--- Start of SUPPLIED INFORMATION ---
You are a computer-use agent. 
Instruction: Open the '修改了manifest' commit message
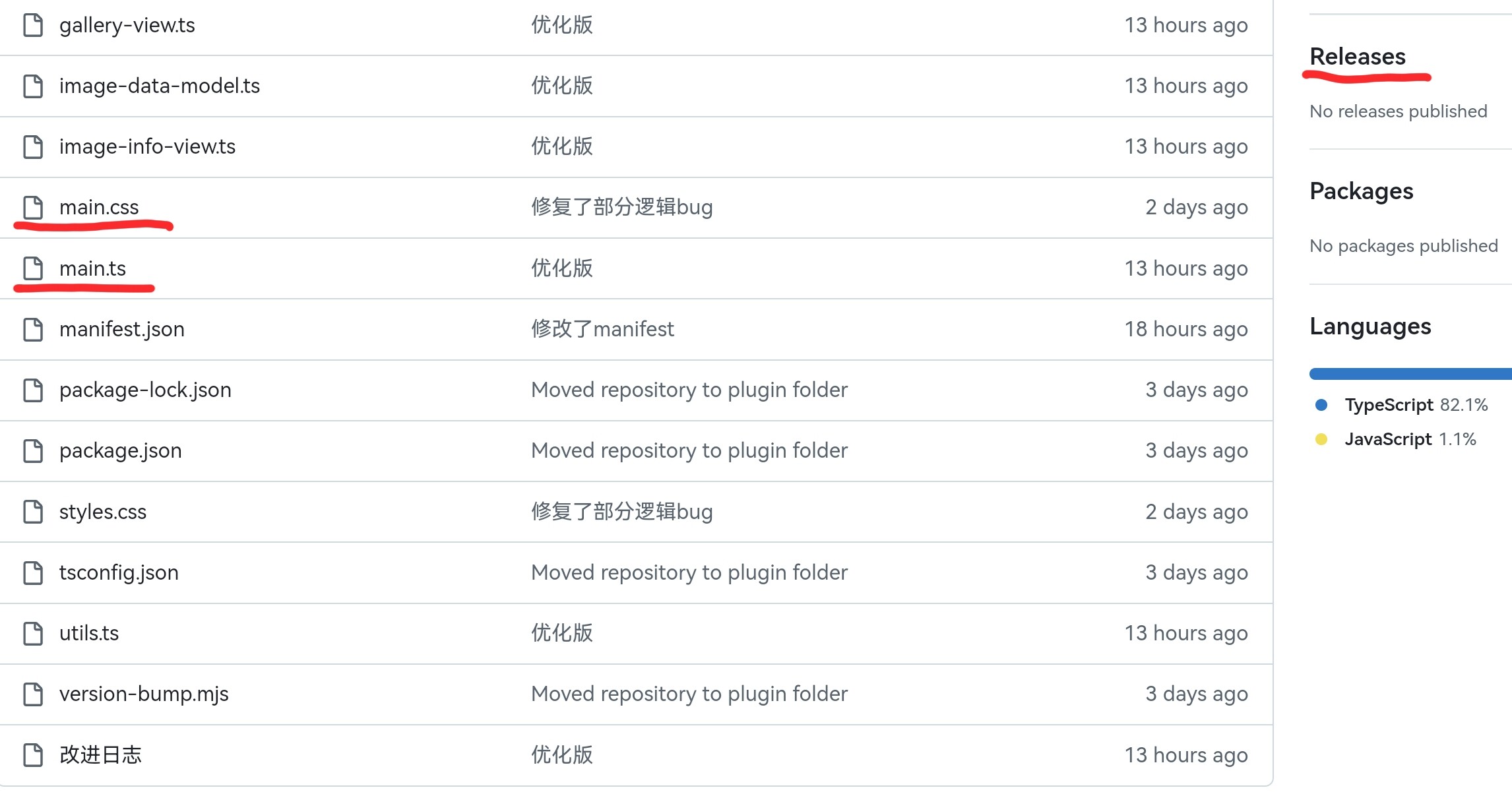click(602, 329)
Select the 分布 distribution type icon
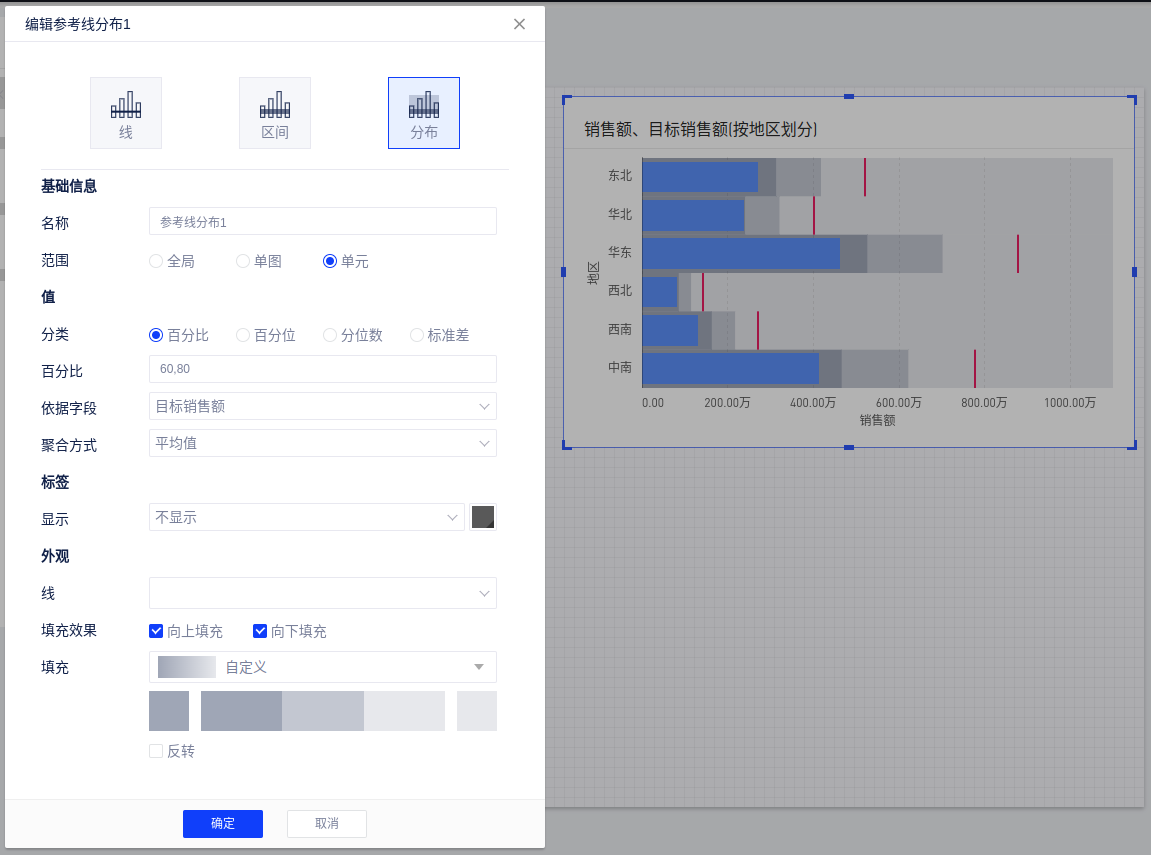The image size is (1151, 855). point(424,113)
--- End of SUPPLIED INFORMATION ---
*REQUIRED WORK:* Copy out every line of the records above word for word, leaving out the pictures.

*ANSWER TO THIS PROBLEM:*
You are a computer-use agent. 
Instruction: Open the '修改了manifest' commit message
click(602, 329)
Select the 分布 distribution type icon
The image size is (1151, 855). point(424,113)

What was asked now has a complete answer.